Stored data

· · · · ·

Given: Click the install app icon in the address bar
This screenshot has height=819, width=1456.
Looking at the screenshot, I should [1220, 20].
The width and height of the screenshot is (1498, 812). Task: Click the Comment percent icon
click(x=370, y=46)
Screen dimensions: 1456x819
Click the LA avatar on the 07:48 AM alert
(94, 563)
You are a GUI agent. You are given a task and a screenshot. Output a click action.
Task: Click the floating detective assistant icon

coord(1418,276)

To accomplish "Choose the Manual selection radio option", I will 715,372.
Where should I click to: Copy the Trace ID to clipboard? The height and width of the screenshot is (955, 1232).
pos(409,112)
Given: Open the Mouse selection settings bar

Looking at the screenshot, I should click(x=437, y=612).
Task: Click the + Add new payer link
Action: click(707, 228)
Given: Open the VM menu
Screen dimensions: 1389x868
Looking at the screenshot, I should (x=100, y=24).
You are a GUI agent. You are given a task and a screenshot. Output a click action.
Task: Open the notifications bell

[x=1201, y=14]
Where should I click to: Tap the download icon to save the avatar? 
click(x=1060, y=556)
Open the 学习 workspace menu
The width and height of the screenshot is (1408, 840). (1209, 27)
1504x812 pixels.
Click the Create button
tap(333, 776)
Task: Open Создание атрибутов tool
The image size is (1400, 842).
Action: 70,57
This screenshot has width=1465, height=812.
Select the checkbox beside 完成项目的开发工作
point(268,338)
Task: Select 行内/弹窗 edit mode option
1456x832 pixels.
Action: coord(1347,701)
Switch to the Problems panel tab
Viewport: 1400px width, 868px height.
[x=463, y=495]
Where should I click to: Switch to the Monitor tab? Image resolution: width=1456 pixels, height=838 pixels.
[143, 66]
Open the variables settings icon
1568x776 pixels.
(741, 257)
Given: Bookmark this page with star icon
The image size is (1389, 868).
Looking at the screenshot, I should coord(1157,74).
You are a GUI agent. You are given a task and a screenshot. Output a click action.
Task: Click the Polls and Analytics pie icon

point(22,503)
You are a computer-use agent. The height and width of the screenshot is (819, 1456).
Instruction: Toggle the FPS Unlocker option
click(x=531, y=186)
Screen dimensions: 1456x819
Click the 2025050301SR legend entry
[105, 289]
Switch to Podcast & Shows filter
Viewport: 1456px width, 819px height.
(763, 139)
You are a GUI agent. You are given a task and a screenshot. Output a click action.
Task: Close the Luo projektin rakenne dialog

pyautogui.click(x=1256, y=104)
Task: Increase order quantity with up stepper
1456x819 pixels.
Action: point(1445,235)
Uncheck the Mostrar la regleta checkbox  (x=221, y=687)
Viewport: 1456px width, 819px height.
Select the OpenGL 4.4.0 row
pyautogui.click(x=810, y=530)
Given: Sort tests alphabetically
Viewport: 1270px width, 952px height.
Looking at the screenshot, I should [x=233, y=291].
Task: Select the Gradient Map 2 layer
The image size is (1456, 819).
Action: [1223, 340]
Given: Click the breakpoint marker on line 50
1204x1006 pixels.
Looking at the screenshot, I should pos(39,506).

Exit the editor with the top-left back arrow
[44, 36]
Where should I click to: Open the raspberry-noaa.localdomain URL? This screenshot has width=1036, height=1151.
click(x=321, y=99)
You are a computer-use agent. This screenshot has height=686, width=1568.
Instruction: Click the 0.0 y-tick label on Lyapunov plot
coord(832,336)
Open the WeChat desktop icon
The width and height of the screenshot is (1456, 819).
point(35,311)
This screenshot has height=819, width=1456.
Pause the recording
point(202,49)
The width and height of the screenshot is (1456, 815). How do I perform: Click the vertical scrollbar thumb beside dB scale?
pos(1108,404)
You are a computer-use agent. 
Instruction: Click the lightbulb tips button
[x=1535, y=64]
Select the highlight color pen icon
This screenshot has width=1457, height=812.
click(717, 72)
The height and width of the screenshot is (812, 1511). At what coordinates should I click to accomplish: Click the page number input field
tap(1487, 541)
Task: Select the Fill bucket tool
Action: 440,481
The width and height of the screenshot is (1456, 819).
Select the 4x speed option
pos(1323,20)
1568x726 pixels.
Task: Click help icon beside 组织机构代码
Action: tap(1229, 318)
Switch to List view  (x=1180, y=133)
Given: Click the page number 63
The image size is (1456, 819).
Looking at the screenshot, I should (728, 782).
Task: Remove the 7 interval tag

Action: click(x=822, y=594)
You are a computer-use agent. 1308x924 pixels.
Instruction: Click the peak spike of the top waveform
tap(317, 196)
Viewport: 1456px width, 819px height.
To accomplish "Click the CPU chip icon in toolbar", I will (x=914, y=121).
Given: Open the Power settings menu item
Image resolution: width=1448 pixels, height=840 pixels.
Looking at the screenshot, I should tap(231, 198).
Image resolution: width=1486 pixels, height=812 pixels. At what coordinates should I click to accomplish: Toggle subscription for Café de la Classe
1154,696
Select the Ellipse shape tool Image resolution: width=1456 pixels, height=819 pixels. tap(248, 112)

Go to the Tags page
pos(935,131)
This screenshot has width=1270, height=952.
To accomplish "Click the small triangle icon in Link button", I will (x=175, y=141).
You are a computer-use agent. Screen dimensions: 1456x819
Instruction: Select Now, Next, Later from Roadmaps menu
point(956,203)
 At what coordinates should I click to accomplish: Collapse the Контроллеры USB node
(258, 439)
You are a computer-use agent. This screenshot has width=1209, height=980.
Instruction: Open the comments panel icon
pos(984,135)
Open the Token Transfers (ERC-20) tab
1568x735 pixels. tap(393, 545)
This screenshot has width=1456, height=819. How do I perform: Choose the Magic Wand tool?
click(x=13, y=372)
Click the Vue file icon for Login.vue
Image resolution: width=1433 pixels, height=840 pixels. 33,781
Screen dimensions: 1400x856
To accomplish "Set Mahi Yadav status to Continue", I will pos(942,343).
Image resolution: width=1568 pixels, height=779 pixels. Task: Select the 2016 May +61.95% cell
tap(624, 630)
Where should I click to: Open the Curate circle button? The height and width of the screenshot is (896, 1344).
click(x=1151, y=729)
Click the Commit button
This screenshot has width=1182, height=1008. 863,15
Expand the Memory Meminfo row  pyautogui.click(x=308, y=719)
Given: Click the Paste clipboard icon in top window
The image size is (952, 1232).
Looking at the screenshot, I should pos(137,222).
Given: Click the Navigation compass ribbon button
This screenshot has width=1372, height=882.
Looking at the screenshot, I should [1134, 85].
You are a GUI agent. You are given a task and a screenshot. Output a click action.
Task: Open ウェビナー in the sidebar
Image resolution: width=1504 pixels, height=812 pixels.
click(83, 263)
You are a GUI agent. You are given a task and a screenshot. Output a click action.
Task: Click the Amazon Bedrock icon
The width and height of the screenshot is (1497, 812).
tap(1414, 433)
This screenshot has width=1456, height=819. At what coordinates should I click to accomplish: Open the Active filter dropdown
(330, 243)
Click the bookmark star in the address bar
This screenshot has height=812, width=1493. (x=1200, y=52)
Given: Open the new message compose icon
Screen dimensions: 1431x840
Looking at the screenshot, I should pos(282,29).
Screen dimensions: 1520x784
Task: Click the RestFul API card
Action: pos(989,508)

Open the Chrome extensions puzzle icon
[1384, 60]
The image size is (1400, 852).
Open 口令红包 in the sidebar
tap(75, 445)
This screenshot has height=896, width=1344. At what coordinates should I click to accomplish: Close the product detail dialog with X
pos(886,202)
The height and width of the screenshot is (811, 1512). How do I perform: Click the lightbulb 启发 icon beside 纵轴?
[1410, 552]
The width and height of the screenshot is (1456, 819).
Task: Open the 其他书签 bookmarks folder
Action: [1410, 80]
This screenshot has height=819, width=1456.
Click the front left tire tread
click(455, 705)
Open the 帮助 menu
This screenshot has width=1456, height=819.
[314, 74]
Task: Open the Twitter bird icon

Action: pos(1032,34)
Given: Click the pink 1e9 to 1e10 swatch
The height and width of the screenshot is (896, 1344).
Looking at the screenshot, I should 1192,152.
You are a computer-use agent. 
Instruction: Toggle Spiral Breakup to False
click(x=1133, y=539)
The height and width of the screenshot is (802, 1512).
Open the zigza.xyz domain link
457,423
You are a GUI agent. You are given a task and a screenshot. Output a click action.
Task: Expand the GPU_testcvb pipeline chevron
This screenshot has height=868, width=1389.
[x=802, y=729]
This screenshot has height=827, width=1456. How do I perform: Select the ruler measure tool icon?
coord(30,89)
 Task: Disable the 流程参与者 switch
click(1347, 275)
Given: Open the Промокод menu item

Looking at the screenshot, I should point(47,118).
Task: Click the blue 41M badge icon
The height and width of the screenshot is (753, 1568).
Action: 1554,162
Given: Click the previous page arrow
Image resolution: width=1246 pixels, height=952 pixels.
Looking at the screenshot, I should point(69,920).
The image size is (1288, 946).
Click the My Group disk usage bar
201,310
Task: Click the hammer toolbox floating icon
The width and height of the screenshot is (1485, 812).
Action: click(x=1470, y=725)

· · · · ·

**Task description:** After counting the lines above that include the word "computer", give only the number.

**Written solution:** 7